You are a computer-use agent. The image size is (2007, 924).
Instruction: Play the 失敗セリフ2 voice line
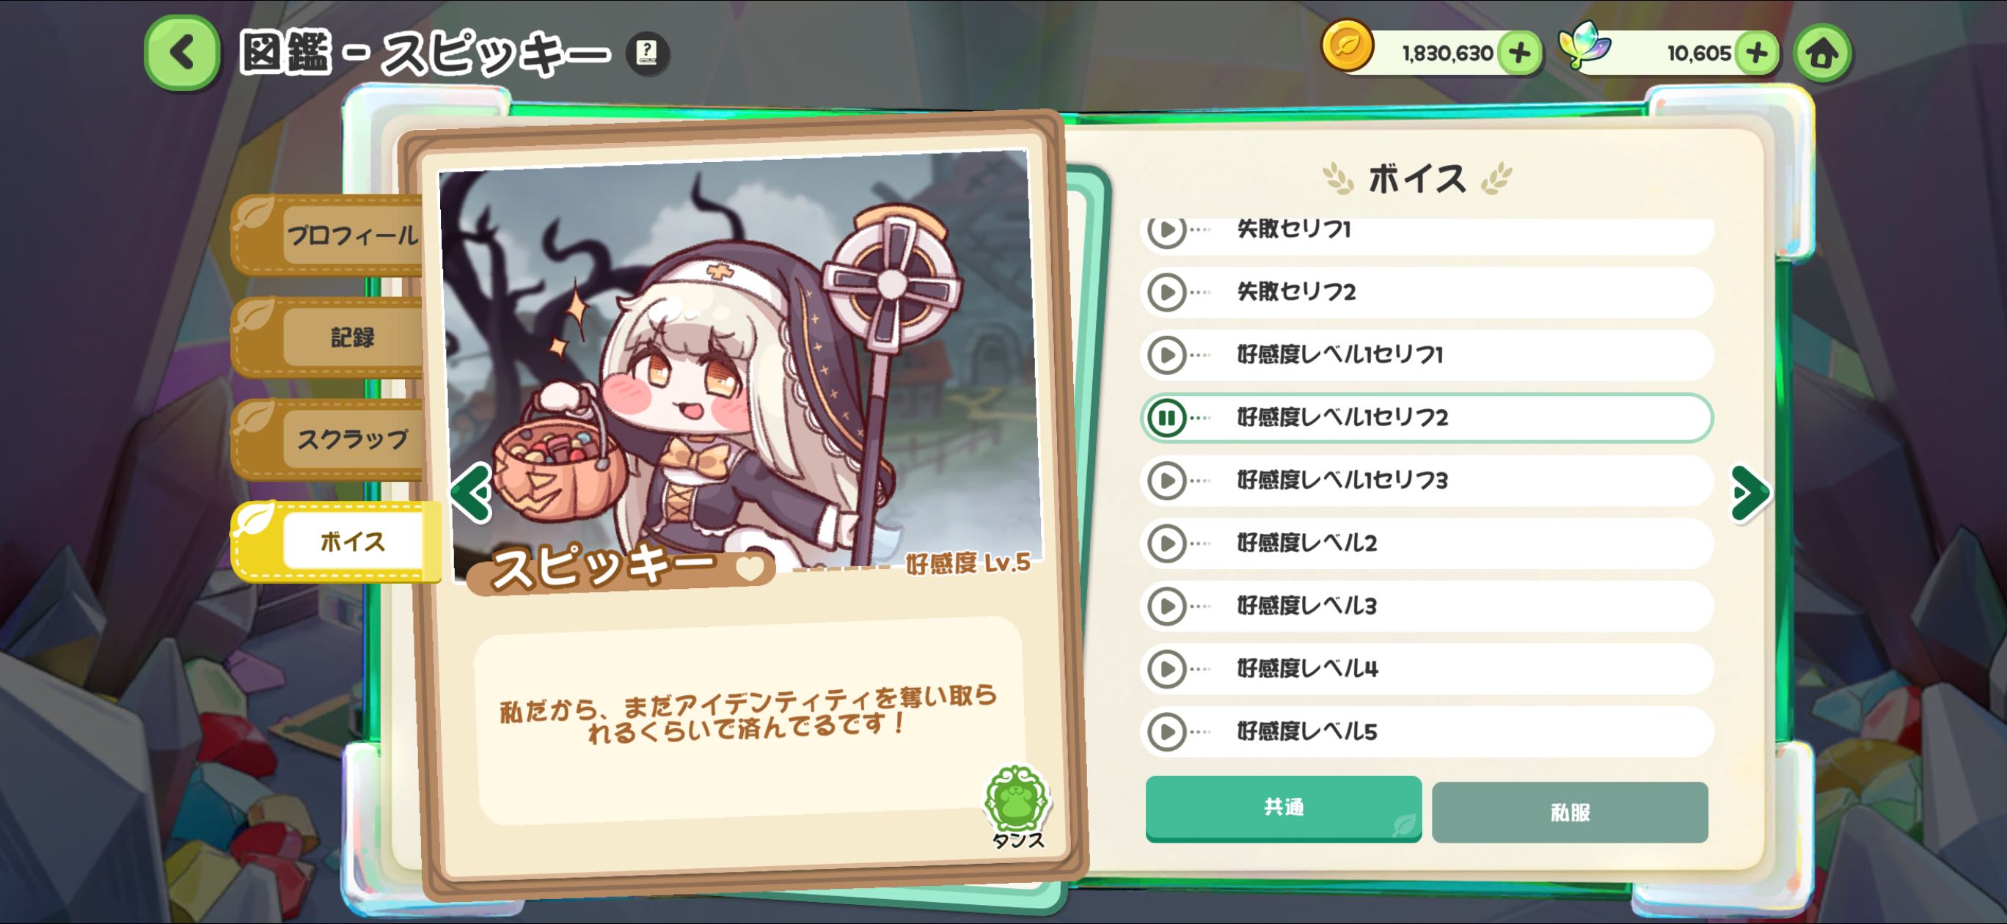[x=1166, y=293]
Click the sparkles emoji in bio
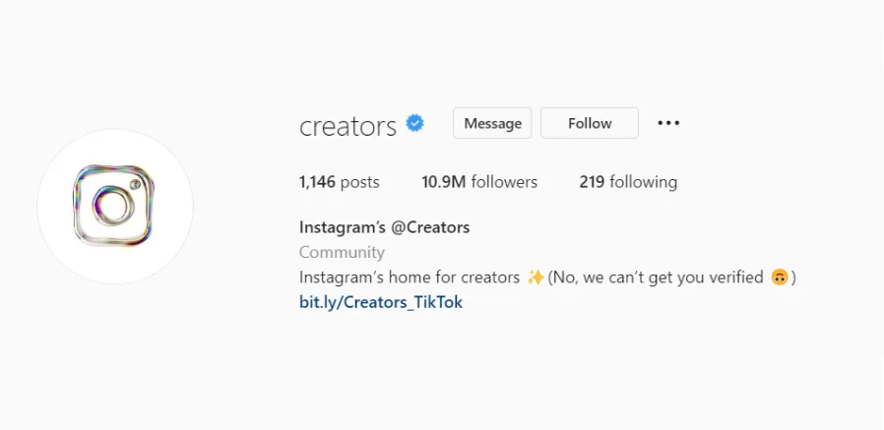 point(535,277)
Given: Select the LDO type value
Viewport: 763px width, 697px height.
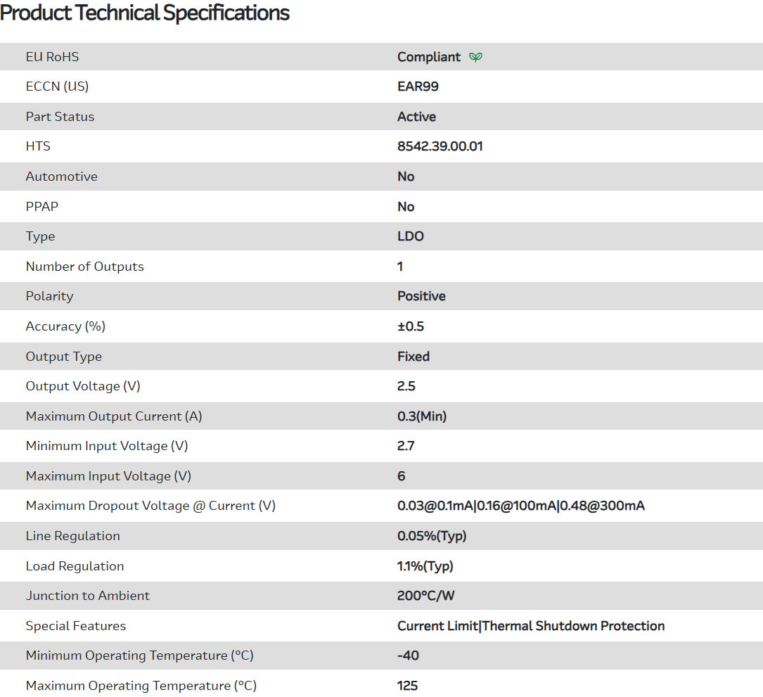Looking at the screenshot, I should click(x=411, y=236).
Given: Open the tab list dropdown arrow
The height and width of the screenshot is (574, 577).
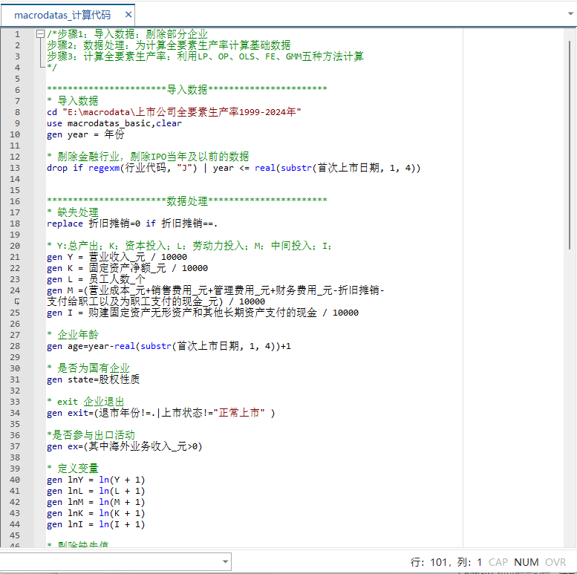Looking at the screenshot, I should pyautogui.click(x=568, y=14).
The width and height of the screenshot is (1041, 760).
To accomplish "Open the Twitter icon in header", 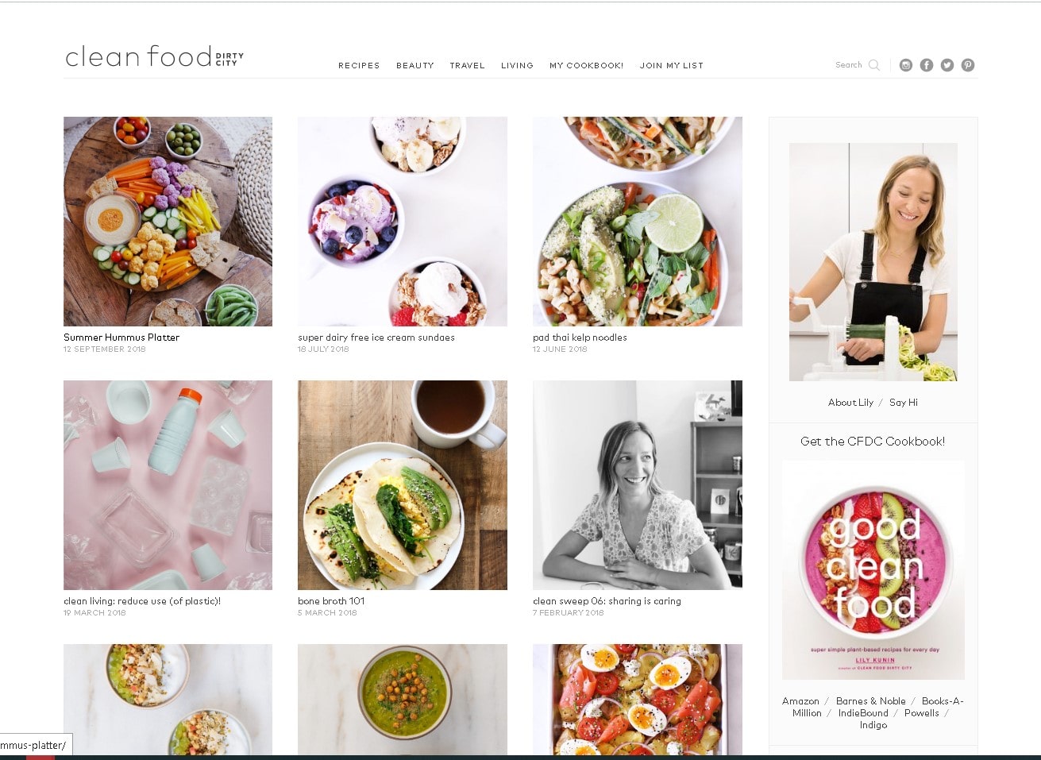I will click(x=947, y=65).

──────────────────────────────

Lines in the data that hold "Given" must be located and copied.

Answer space |
Given: Select the LDO type value
Given: Open the tab list dropdown arrow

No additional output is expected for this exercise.